> **Exercise text**:
+ + +

It is hard to believe that school starts (for some it already has and for others not yet but soon). With the start of school we also start religious education. My session of life gone crazy; my time will no longer be mine, not that it was before, now even more so. My life is dedicated to the middle school youth at my parish now until summer, and I love every moment of it. But this year, more than ever before, my life will also be dedicated to the promotion of the company (STATIC Solutions) my partner and I own. We are entering in to our first year of truly promoting our products. So life will be crazy!
But that not really what my blog is about that was just a little opener, to catch you up on what’s going on in my life (like you care!).
My good and faithful servant… Words we all want to hear when we enter the kingdom. Words that will tell us all we need to know about how God see us. My good and faithful servant… simple sounding but it packs a punch!
We are all called to be servants, we are all called to serve and even though I have always taught that and thought I lived it the best I could, I never really understood it until yesterday afternoon. I read a comment someone left on my other blog site, the comment was about my most popular blog called Darkness. They left a simple message, one of deep gratitude and one of even deeper despair. They left a message from their heart, and in doing so they left a part of themselves along with it. The message was one of thanks and of longing. It left me stunned, and feeling the weight of the world on my shoulders, it left me feeling responsibility beyond my ability, it left me with the power of life in my hands.

+ + +

> **Raw data**:
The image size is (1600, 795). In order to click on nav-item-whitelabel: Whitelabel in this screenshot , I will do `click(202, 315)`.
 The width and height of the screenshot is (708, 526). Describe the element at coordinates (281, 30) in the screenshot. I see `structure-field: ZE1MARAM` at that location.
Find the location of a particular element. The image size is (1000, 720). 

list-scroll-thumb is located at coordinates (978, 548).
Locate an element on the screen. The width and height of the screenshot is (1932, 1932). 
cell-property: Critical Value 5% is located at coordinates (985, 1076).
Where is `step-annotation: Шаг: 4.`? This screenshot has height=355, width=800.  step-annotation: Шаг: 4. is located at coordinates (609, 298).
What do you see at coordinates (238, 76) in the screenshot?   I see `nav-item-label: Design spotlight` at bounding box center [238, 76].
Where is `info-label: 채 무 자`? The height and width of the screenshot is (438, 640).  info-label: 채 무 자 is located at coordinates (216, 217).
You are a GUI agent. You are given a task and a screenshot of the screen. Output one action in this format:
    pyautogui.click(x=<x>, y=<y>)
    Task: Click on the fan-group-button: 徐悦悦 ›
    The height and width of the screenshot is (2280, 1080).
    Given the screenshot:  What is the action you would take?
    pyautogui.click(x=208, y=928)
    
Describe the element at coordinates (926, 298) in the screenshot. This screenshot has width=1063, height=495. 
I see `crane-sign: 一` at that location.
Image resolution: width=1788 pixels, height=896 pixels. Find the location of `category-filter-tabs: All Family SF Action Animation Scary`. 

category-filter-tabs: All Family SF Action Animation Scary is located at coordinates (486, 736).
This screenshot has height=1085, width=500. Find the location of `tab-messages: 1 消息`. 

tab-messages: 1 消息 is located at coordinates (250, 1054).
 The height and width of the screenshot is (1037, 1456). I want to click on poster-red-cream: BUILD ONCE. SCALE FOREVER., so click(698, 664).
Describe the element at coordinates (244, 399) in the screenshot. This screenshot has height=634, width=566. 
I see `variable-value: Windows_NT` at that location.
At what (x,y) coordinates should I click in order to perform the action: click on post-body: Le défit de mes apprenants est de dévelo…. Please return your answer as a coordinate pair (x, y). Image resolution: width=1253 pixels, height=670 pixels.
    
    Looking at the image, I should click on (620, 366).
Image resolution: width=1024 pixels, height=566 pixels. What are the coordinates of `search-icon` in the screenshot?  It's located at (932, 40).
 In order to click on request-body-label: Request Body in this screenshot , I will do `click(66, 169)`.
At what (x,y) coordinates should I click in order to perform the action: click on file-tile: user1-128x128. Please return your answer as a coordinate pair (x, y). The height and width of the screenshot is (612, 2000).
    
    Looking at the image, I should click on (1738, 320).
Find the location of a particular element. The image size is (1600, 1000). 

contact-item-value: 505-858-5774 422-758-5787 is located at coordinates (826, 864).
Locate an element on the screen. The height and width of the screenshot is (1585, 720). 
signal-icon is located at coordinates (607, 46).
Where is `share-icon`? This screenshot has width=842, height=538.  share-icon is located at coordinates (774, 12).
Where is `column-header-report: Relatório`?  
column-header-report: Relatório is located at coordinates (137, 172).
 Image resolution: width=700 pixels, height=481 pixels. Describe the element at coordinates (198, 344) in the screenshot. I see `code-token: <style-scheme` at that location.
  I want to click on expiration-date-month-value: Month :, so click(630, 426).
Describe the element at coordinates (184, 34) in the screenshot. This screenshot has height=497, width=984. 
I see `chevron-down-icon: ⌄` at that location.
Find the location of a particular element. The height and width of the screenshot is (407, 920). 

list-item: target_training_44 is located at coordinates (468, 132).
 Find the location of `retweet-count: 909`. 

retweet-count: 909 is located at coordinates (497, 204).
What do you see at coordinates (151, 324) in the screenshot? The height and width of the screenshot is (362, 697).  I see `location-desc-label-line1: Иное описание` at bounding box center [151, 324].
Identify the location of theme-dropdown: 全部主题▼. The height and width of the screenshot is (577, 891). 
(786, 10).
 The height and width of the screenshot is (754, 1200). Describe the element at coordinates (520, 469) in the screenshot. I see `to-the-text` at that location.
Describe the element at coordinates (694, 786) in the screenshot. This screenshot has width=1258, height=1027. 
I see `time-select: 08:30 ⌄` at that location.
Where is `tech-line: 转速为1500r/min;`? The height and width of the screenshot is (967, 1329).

+ + +

> **Exercise tasks**:
1. From the blog post, quote everything from "We are all called to be" down to "in my hands.".
2. According to the blog post, what is the name of the company that the writer and a partner own?
3. Indicate whether each statement agrees with the blog post, and support each answer with the deciding words of the text. (a) The comment the writer read concerned the blog called Darkness. (b) The writer's work with the middle school youth continues until winter. (c) The company is entering its third year of promoting its products.

> **Answers for each item**:
1.
We are all called to be servants, we are all called to serve and even though I have always taught that and thought I lived it the best I could, I never really understood it until yesterday afternoon. I read a comment someone left on my other blog site, the comment was about my most popular blog called Darkness. They left a simple message, one of deep gratitude and one of even deeper despair. They left a message from their heart, and in doing so they left a part of themselves along with it. The message was one of thanks and of longing. It left me stunned, and feeling the weight of the world on my shoulders, it left me feeling responsibility beyond my ability, it left me with the power of life in my hands.

2. STATIC Solutions

3.
(a) Yes: "the comment was about my most popular blog called Darkness"
(b) No: "My life is dedicated to the middle school youth at my parish now until summer"
(c) No: "We are entering in to our first year of truly promoting our products"